**Exercise goal**
Using the listing below, say how many lines have the string "will" in them, giving the number alone.

**Entries shown**

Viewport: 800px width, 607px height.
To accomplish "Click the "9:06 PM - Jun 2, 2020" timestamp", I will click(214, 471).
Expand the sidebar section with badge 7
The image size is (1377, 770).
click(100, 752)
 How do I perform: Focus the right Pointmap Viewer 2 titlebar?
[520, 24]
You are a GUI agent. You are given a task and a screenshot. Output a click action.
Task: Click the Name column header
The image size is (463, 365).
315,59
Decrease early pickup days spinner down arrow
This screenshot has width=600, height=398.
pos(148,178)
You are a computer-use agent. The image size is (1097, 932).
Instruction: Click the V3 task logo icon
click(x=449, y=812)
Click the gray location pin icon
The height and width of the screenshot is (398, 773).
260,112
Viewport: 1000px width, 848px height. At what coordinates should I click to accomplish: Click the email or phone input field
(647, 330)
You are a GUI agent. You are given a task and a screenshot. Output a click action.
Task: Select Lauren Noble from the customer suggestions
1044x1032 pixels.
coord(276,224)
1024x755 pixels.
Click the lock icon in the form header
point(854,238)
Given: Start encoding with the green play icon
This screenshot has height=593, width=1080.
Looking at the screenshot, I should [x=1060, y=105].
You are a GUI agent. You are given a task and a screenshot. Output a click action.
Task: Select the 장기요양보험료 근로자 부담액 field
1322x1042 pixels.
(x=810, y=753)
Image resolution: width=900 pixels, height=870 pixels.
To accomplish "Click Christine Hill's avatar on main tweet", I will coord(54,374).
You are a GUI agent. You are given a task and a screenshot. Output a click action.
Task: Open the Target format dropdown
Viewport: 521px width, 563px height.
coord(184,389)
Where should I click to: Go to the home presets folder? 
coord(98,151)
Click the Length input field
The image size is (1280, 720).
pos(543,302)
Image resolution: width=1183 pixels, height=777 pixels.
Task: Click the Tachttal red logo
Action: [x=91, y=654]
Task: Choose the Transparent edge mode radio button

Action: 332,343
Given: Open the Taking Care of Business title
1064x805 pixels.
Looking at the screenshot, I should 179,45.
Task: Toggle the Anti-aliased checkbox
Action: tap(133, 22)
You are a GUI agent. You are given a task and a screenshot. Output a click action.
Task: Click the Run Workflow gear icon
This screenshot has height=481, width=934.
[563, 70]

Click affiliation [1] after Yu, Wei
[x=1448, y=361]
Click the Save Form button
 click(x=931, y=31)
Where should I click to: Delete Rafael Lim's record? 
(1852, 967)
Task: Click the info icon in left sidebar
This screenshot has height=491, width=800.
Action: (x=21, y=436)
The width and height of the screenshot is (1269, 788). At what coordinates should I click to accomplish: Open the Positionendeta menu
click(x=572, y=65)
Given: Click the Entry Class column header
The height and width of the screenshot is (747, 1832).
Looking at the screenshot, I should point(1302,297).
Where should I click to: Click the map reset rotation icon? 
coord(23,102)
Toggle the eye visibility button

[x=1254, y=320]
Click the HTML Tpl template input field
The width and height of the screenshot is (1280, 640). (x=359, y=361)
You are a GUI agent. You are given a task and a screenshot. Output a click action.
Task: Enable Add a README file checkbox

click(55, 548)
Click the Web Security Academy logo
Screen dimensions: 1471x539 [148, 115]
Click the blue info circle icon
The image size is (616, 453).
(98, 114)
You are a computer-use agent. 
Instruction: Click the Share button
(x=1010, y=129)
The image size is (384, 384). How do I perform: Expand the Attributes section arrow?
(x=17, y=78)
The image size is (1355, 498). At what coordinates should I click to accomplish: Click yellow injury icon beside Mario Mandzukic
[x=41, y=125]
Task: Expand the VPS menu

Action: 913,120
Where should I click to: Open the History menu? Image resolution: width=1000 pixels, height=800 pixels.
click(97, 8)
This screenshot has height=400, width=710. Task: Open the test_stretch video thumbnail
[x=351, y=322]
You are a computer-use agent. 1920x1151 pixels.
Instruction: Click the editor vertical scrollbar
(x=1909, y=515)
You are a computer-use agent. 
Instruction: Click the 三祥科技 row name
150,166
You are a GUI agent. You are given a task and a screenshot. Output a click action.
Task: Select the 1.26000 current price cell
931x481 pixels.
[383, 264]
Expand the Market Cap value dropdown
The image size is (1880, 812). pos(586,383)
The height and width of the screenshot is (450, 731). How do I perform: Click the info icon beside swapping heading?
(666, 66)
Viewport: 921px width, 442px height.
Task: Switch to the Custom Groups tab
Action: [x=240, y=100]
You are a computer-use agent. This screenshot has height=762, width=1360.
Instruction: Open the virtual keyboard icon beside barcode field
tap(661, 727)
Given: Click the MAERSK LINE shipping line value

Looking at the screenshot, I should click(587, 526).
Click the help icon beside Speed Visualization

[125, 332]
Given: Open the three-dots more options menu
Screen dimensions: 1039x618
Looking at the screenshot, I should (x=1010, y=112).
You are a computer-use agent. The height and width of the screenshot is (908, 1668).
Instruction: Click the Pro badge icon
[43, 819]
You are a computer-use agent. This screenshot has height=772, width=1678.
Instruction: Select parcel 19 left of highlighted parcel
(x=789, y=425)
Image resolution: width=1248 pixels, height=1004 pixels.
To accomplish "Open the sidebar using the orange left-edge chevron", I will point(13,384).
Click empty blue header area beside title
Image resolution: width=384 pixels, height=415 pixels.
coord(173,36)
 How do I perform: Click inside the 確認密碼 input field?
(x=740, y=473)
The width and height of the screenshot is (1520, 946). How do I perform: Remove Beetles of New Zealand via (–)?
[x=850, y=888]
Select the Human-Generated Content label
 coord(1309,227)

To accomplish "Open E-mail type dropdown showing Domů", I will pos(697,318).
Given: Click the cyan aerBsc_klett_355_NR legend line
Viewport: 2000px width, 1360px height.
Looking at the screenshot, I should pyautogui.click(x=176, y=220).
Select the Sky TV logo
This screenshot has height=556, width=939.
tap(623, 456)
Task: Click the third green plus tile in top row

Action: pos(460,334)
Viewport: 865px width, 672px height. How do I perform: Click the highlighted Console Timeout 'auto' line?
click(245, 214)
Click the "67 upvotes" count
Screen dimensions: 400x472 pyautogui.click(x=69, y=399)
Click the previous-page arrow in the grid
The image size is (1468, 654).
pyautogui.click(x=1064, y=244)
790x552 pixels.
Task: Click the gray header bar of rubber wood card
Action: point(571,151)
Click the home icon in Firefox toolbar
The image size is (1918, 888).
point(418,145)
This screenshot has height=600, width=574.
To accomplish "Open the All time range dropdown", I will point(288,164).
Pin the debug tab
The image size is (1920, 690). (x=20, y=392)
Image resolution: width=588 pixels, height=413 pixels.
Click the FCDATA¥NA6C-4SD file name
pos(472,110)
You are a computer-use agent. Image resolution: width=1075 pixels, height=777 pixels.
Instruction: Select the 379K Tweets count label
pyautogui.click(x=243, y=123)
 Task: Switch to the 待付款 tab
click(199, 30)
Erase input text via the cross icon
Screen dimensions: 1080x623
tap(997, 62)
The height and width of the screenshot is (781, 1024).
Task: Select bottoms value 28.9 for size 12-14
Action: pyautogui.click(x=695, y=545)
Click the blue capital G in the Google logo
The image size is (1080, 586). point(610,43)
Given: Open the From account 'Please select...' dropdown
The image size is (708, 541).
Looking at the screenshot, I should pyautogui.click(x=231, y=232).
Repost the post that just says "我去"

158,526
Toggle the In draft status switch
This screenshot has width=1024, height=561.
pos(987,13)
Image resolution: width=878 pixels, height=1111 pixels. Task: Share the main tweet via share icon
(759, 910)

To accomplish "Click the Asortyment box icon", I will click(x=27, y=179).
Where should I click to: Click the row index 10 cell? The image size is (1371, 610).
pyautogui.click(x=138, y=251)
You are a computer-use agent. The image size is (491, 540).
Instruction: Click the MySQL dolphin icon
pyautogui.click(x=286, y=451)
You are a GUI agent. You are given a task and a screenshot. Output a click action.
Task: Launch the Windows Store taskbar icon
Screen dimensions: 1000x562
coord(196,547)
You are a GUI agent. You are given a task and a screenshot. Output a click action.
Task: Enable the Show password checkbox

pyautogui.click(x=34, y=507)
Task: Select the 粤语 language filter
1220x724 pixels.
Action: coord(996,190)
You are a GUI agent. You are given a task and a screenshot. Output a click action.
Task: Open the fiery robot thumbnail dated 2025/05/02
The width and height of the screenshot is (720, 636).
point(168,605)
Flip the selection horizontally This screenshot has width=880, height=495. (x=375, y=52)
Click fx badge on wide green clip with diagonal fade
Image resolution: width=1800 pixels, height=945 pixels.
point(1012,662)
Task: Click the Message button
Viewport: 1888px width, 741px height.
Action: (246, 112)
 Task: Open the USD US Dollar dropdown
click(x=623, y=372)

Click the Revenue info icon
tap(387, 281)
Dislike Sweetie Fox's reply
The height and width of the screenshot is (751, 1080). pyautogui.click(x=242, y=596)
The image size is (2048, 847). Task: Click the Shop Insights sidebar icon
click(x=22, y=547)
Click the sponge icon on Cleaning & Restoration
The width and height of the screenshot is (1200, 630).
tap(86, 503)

**Solution**
6